FastAPI#

new in 0.9.0

Since both FastAPI and Pandera integrates seamlessly with Pydantic, you can use the SchemaModel types to validate incoming or outgoing data with respect to your API endpoints.

Using SchemaModels to Validate Endpoint Inputs and Outputs#

Suppose we want to process transactions, where each transaction has an id and cost. We can model this with a pandera schema model:

# pylint: skip-file
from typing import Optional

from pydantic import BaseModel, Field

import pandera as pa


class Transactions(pa.SchemaModel):
    id: pa.typing.Series[int]
    cost: pa.typing.Series[float] = pa.Field(ge=0, le=1000)

    class Config:
        coerce = True

Also suppose that we expect our endpoint to add a name to the transaction data:

class TransactionsOut(Transactions):
    id: pa.typing.Series[int]
    cost: pa.typing.Series[float]
    name: pa.typing.Series[str]

Let’s also assume that the output of the endpoint should be a list of dictionary records containing the named transactions data.

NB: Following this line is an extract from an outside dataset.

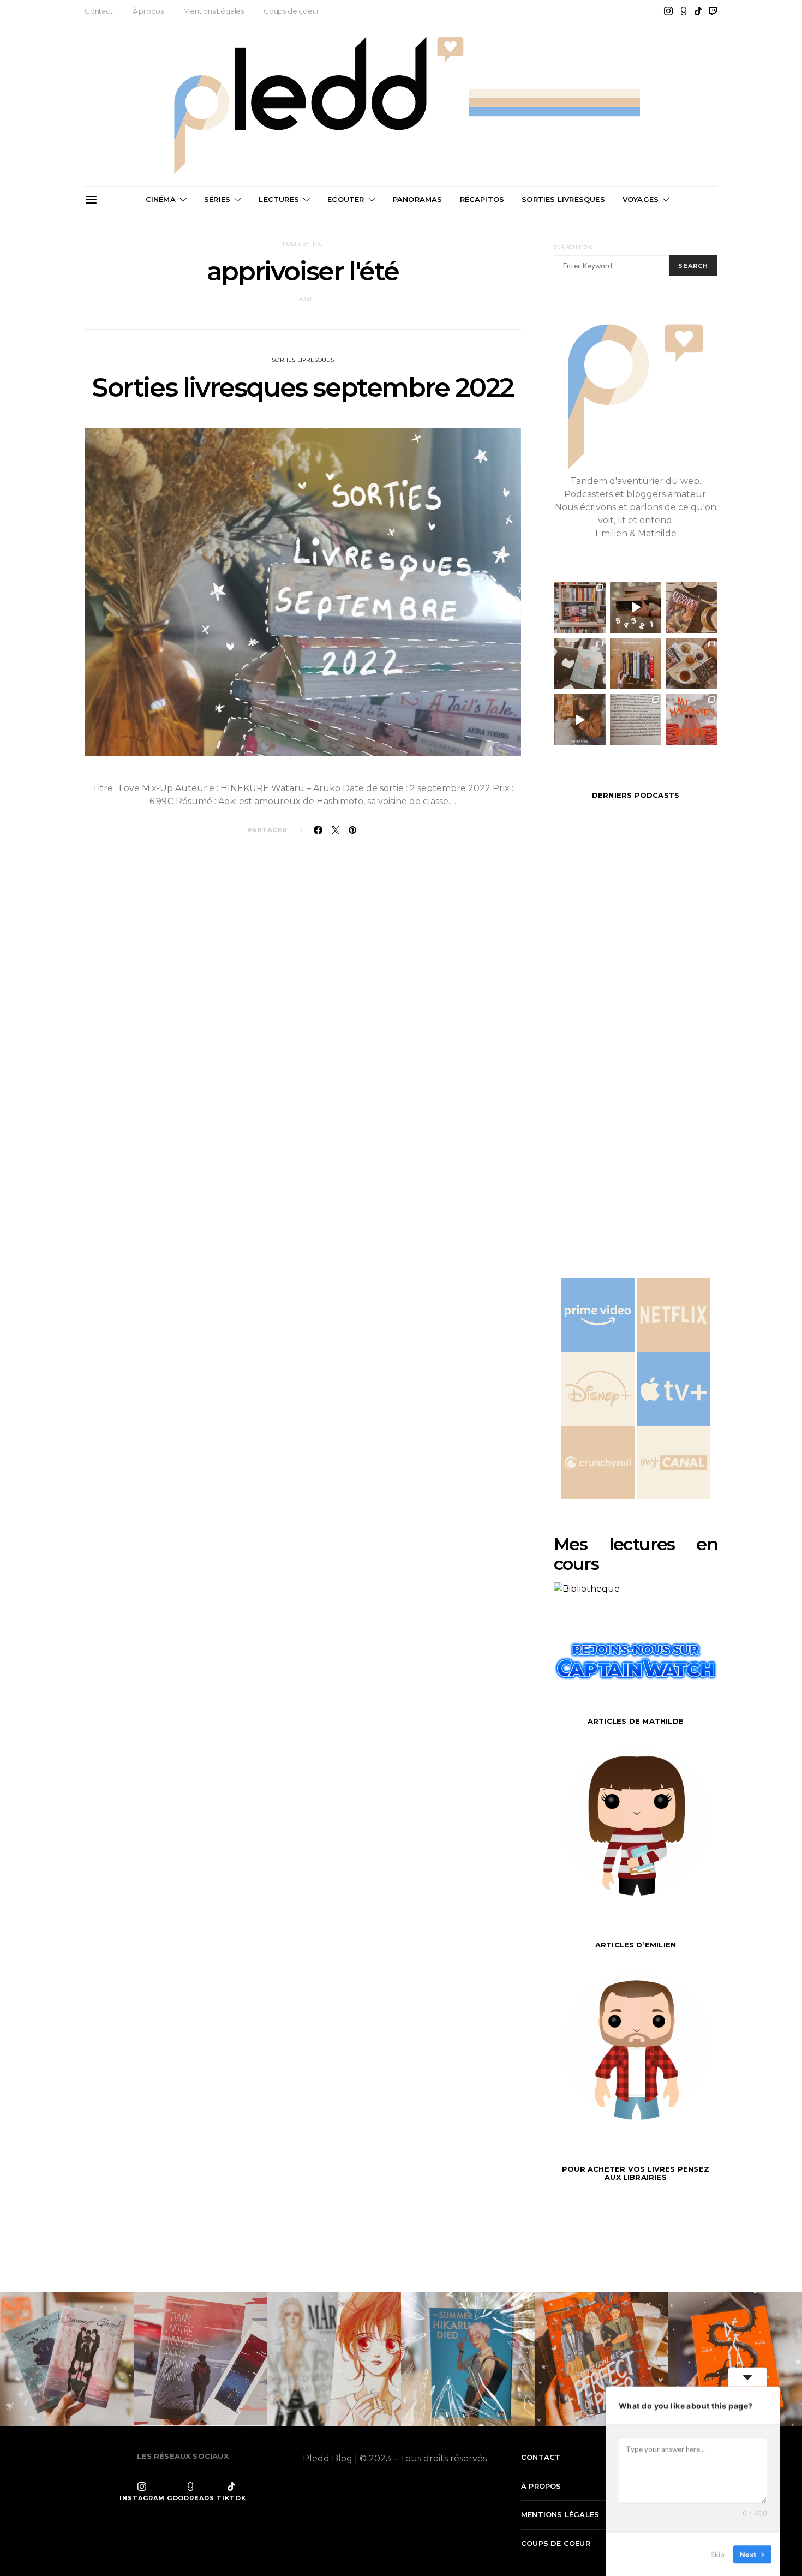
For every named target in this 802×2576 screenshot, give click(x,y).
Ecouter (345, 199)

We can do this easily with the to_format option in the schema model BaseConfig.

class TransactionsDictOut(TransactionsOut):
    class Config:
        to_format = "dict"
        to_format_kwargs = {"orient": "records"}

Note that the to_format_kwargs is a dictionary of key-word arguments to be passed into the respective pandas to_{format} method.

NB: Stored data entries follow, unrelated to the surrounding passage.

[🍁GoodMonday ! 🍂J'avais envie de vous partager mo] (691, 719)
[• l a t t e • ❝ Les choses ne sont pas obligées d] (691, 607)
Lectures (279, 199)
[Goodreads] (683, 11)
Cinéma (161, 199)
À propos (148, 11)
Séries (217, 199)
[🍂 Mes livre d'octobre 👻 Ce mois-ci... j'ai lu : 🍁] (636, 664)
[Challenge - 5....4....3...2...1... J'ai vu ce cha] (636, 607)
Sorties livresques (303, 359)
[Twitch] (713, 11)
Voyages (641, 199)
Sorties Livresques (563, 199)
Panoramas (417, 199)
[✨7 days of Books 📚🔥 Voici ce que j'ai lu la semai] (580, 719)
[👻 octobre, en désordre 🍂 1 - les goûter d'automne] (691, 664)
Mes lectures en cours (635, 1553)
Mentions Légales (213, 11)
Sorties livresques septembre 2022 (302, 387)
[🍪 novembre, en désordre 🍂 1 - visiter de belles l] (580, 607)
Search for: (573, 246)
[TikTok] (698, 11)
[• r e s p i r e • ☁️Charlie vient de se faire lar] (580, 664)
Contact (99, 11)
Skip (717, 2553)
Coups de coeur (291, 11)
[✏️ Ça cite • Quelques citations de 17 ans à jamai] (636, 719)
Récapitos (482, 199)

Next we’ll create a FastAPI app and define a /transactions/ POST endpoint:

from fastapi import FastAPI, File
from pandera.typing import DataFrame

app = FastAPI()

@app.post("/transactions/", response_model=DataFrame[TransactionsDictOut])
def create_transactions(transactions: DataFrame[Transactions]):
    output = transactions.assign(name="foo")
    ...  # do other stuff, e.g. update backend database with transactions
    return output

Reading File Uploads#

Similar to the TransactionsDictOut example to convert dataframes to a particular format as an endpoint response, pandera also provides a from_format schema model configuration option to read a dataframe from a particular serialization format.

class TransactionsParquet(Transactions):
    class Config:
        from_format = "parquet"

Let’s also define a response model for the /file/ upload endpoint:

class TransactionsJsonOut(TransactionsOut):
    class Config:
        to_format = "json"
        to_format_kwargs = {"orient": "records"}

class ResponseModel(BaseModel):
    filename: str
    df: pa.typing.DataFrame[TransactionsJsonOut]

In the next example, we use the pandera UploadFile type to upload a parquet file to the /file/ POST endpoint and return a response containing the filename and the modified data in json format.

from pandera.typing.fastapi import UploadFile

@app.post("/file/", response_model=ResponseModel)
def create_upload_file(
    file: UploadFile[DataFrame[TransactionsParquet]] = File(...),
):
    return {
        "filename": file.filename,
        "df": file.data.assign(name="foo"),
    }

Pandera’s UploadFile type is a subclass of FastAPI’s UploadFile but it exposes a .data property containing the pandera-validated dataframe.

Takeaway#

With the FastAPI and Pandera integration, you can use Pandera SchemaModel types to validate the dataframe inputs and outputs of your FastAPI endpoints.